In the article on Deep Research below, copy the passage from "OpenAI’s Deep Research" to "for science breakthroughs." word for word.

**SOURCE DOCUMENT:**
►

Article: https://www.interconnects.ai/p/deep-research-information-vs-insight-in-science

(sorry about some more audible breaths in this -- I'm going to work on it!)

We at Ai2 released a local LM iPhone app for our OLMoE model (1B active, 7B total params), with greatly improved scores! Let us know what you think, or read more here.

OpenAI’s Deep Research has largely been accepted as a super valuable tool for knowledge workers and analysts across the economy, but its real engine of economic progress is going to be changing the nature of scientific progress. Science is the fuel of technological revolutions.

Deep Research in its current form feels like a beta version of a next-generation piece of technology. It does what it is tasked with — searches the web and processes many resources to create a useful report with referenced sources. Some of my uses include researching model evaluations, recent robotic learning research, and AI for science breakthroughs.

Deep Research’s limitations mostly feel like problems of search, where it is prone to returning SEO optimized slop, style, where it returns verbose, low information density writing, and modality, where it does not have the ability to read, process, and return plots and diagrams. All of these are surely solvable and expected features if we look at the rollouts of other AI models in the last few years.

This isn’t a product review (you can read Stratechery or Turing Post for more of that) — as the answer is quite simple, if you work in a knowledge intensive vocation you should be using this — but rather asking: So what comes next?

◄

**DATASET EXTRACT:**
►

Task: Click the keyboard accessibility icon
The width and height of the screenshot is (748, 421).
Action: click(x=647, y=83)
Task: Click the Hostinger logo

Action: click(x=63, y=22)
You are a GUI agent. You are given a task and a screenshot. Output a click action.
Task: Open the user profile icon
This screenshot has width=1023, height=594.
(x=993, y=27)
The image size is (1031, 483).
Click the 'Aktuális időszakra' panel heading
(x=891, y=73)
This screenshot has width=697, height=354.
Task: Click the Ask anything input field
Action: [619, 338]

◄

**YOUR RESPONSE:**
OpenAI’s Deep Research has largely been accepted as a super valuable tool for knowledge workers and analysts across the economy, but its real engine of economic progress is going to be changing the nature of scientific progress. Science is the fuel of technological revolutions.

Deep Research in its current form feels like a beta version of a next-generation piece of technology. It does what it is tasked with — searches the web and processes many resources to create a useful report with referenced sources. Some of my uses include researching model evaluations, recent robotic learning research, and AI for science breakthroughs.